1. Through our investigation, we find failing the medical team did not review Mr C for two days following his fall on 28 January. We do not consider this impacted him clinically, but it caused Mrs B distress and worry her father was not receiving the care he needed. While the Trust has apologised for this, we consider it should take further action to address the impact to Mrs B.

2. In terms of the nursing care provided, we have not found failing the team did not catheterise Mr C earlier in his admission. This is because he demonstrated being able to pass urine independently and did not show earlier signs of retaining urine (incomplete emptying or no emptying of the bladder).

3. On review of the medical team’s actions from 28 January, we have found they managed Mr C’s condition appropriately. Mr C was sadly very unwell with worsening heart failure and we consider the team sought appropriate advice and met with national guidelines for managing his condition. However, the Trust recorded in part an incorrect cause of death for Mr C. The Trust recognised this error in its complaint response and we consider this contributed to Mrs B’s distress at a very difficult time.

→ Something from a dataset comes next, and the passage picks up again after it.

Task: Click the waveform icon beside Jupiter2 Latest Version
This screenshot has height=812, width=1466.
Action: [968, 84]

4. We have found failings in some, but not all areas of Mrs B’s complaint. We therefore partly uphold this complaint. We ask the Trust to apologise for the delay in the medical team reviewing Mr C and for its inaccuracy in recording his cause of death. It should recognise the distress caused to Mrs B by these events. We also ask it to take action to prevent delay in the medical team reviewing a patient following a fall. It should also pay Mrs B £485.

5. We recognise how strongly Mrs B feels about her complaint, and how serious her concerns are. She has told us how carefully she had been looking after her father at home, and it is clear she worked hard to advocate for his needs while he was in hospital. We have been very sorry for the distress she has suffered. We hope our recommendations will go in some way to assuring her of the difference her complaint will make.

Recommendations

94. We make recommendations in line with our Principles for Remedy which say public bodies should acknowledge failures, apologise, make amends, and use the opportunity to improve their services. The Principles say we aim to ensure the public body puts the complainant back in the position they would have been in had nothing gone wrong. If that is not possible, the public body should compensate them appropriately.

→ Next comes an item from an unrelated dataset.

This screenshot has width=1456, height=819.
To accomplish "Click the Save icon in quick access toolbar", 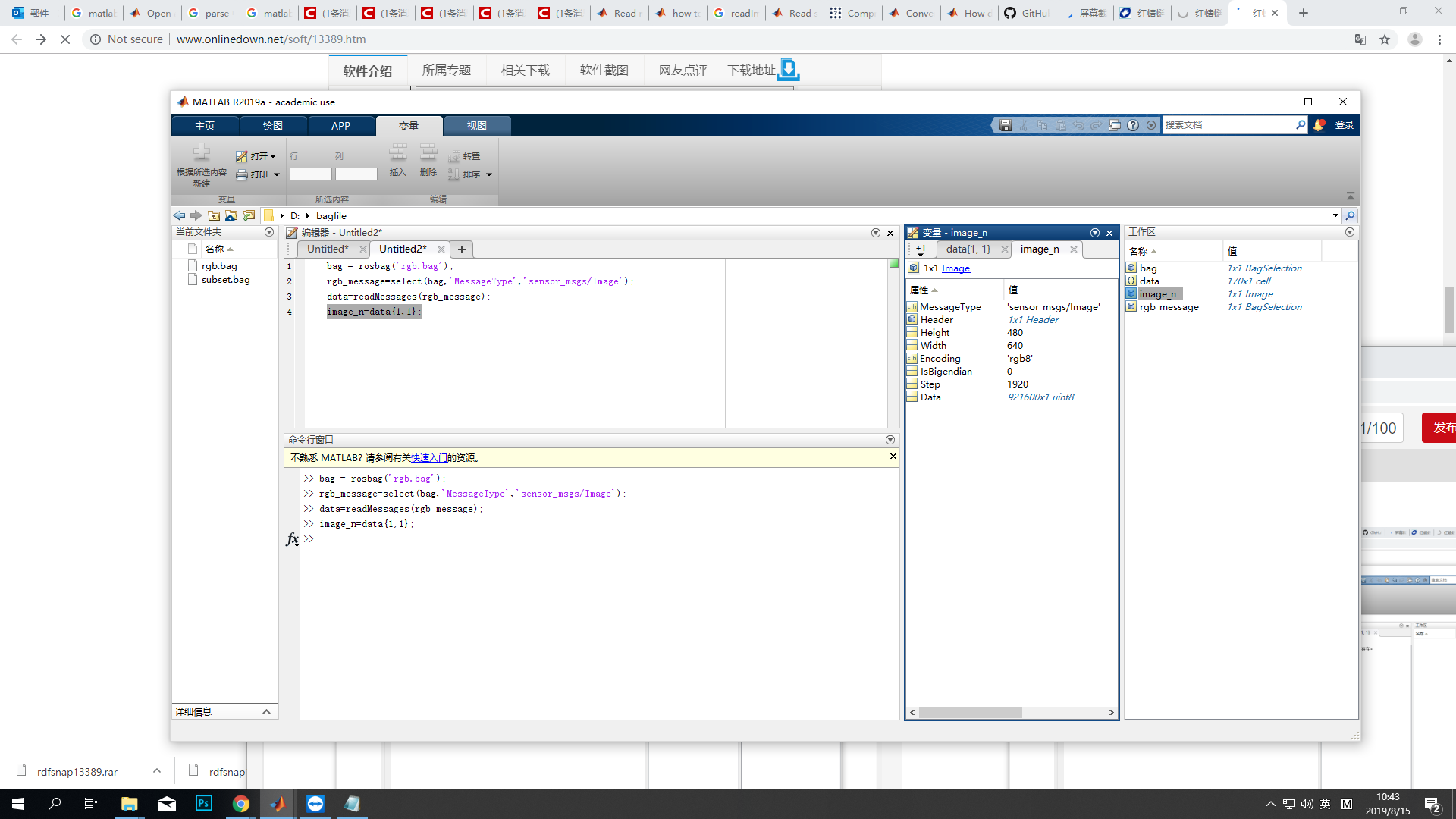I will click(x=1005, y=126).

95. Our Principles for Remedy are reflected in the NHS Complaints Standards which say organisations should offer fair remedies to put things right and identify learning and use it to improve services.

96. In line with this we recommend the Trust writes to Mrs B to acknowledge there was a delay in a medical review of her father following his fall on 28 January, and that the medical team incorrectly recorded urosepsis on his death certificate. The Trust should apologise for the distress these issues have caused Mrs B, and for the on-going concern she has suffered.

97. The Trust It should send this letter within four weeks of the date of this report and share a copy with our office.

98. The Trust should also complete an action plan to explain what it will do to ensure its medical teams complete post-fall reviews in-line with national guidelines. The action plan should set out: • what the Trust will do, or has done, to prevent this from occurring again. If it has already made changes, it should explain how it has established these actions are appropriate to prevent this from recurring • the name of the person or team responsible for each action • when the actions will begin and when they will be complete (or when they occurred) • how the impact of the actions will be measured and monitored.

99. The Trust should complete this action plan within three months of this report. It should send a copy of the action plan to Mrs B, the Care Quality Commission, NHS England and to this office.

100. To decide on a level of financial remedy, we review similar cases where the person has experienced similar injustice, along with our severity of injustice scale. Following this review, we recommend the Trust pays Mrs B £485 in recognition of the distress she suffered due to the Trust’s failings.